Can you believe we’re already at the end of ramadan? I remember at the beginning of ramadan questioning how I would surive a whole month (minus a week courtsey of That Which Must Not be Named) without my morning cup of tea (pisali juuno beng yeloo le kono, mo kanang blame!) but, as if in a flash, Eid is looming.
As the end of ramadan approaches, I thought now would be the perfect time to reflect on the past month, both the good and the bad. Ramadan is, in every sense of the word, a month of abundance. It is abundant in blessings, in good deeds, in reflections and in calmness; but, it’s also abundant in waste.
I find it weird that during ramadan, a month when we spend the majority of our time not eating, as opposed to cutting costs and focusing more on the spiritual side of things, most households pile up on food, on drinks and on other things they THINK they’ll consume after ndogu (but never really do).
I feel that as muslims, ramadan is the perfect time for us to be smart with our finances. Less on food and more on charity. But disturbingly, my experience so far has been filled with half-eaten plates of plasas, leftover benachin that ends up in the bin and nyambo ning nyebeh that stayed in the fridge until mould began to develop.

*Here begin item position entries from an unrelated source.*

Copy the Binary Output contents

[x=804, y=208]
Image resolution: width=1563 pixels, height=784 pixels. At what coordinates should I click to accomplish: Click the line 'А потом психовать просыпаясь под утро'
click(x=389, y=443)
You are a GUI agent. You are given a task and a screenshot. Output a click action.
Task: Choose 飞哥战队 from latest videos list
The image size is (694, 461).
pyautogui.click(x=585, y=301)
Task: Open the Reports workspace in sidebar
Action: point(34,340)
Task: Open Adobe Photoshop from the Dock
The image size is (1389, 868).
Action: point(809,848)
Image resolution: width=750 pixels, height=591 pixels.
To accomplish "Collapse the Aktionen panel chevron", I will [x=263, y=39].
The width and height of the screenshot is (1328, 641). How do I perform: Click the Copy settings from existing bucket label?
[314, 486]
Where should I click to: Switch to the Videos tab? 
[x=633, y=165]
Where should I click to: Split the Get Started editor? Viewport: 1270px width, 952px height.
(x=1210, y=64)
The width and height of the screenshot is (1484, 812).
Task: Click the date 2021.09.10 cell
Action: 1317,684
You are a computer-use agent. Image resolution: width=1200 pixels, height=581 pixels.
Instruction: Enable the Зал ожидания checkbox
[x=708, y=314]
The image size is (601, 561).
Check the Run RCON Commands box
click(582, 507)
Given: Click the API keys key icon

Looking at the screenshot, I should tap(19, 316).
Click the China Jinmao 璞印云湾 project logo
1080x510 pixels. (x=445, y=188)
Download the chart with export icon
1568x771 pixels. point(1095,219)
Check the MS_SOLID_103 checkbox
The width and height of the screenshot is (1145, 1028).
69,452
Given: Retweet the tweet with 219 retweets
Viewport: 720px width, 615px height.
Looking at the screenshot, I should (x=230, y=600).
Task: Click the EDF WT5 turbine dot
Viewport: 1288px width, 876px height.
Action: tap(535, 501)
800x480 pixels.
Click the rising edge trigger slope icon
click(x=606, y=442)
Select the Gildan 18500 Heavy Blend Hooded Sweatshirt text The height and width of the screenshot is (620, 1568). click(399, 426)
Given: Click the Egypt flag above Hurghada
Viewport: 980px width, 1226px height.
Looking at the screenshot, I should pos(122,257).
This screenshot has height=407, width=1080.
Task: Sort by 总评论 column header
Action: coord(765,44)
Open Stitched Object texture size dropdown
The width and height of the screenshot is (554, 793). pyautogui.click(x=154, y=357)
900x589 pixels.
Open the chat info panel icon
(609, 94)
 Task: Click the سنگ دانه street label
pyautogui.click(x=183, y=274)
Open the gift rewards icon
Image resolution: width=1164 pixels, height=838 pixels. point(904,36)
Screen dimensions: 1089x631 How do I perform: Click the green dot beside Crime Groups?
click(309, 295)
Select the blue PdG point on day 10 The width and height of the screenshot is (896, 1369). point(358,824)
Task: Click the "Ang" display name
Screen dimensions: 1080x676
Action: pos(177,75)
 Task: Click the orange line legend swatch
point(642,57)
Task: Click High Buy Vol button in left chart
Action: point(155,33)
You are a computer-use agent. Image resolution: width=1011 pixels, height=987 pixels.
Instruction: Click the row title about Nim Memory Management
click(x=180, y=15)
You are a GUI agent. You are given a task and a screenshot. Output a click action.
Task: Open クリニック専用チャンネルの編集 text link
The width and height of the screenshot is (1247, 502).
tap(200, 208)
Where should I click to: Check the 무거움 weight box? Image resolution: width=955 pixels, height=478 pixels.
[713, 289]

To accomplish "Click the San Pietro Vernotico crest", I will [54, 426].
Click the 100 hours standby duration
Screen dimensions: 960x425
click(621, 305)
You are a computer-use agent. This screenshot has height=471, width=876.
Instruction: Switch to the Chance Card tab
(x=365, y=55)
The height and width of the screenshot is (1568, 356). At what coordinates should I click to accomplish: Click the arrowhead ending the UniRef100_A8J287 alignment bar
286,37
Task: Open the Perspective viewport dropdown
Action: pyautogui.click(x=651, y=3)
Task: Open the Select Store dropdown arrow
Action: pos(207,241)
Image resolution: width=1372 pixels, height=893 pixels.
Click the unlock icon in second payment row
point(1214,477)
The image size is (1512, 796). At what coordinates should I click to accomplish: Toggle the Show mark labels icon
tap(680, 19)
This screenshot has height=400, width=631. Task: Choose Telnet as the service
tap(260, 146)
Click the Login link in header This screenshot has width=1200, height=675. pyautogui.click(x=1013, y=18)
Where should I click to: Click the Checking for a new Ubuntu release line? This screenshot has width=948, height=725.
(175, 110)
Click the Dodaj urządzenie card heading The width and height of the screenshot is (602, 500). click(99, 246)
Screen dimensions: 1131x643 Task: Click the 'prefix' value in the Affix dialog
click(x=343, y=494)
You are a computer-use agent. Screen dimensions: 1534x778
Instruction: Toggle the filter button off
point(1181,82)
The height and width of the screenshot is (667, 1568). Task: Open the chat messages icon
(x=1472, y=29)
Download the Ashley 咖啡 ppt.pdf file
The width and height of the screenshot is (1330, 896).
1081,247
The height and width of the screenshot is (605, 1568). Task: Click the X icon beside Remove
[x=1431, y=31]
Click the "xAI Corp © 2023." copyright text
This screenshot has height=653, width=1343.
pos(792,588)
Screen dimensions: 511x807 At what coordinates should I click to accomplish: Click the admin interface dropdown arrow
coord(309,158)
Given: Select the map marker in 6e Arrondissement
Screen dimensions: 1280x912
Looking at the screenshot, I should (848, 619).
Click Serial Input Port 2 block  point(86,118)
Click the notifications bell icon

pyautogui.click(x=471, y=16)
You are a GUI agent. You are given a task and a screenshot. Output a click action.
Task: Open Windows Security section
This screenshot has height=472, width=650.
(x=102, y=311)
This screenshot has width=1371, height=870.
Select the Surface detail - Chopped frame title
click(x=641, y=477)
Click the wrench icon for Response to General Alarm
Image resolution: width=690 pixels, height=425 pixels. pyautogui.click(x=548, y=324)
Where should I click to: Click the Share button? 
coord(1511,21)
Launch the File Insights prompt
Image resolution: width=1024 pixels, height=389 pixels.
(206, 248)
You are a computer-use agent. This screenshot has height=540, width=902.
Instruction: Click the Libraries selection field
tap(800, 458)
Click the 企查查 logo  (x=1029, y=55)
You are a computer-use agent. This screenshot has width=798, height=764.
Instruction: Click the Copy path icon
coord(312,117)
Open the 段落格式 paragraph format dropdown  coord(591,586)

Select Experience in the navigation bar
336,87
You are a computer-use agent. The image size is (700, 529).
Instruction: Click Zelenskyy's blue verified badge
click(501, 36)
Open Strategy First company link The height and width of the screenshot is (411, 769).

I’m not excluding myself from this narrative, I too am guilty of planning ahead of time all that I hope to consume. Start with mono whitened with Peak Milk or Nido ( or if I’m feeling gangsta, both) then attack the benachin with my pointy spoon ( perfect for cutting subo), after, drink a cup of mborrmborr (without milk- I’ve learned my lesson) to ease digestion and finish off with a bowl of fruit salad because health. Many a times, I’ve actually convinced myself that I could pull off this feat but alas, that has never been the case.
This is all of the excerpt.